Records for the task Block Start

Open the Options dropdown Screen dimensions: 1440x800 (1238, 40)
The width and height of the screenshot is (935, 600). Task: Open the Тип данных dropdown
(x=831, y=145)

Records for the task Block End
Records for the task Block Start

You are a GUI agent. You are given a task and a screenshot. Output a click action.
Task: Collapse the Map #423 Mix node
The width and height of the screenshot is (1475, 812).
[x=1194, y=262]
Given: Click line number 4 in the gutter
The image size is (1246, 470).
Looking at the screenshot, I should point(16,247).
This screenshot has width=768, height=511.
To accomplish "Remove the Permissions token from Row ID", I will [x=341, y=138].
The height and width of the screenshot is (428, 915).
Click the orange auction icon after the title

Records for the task Block End

• _Exercise_
Transcribe the lines above between the line holding "The width and height of the screenshot is (1475, 812)." and the line holding "This screenshot has width=768, height=511.", inclusive, exactly as they stand and with nothing added.

• _Result for this task_
The width and height of the screenshot is (1475, 812).
[x=1194, y=262]
Given: Click line number 4 in the gutter
The image size is (1246, 470).
Looking at the screenshot, I should point(16,247).
This screenshot has width=768, height=511.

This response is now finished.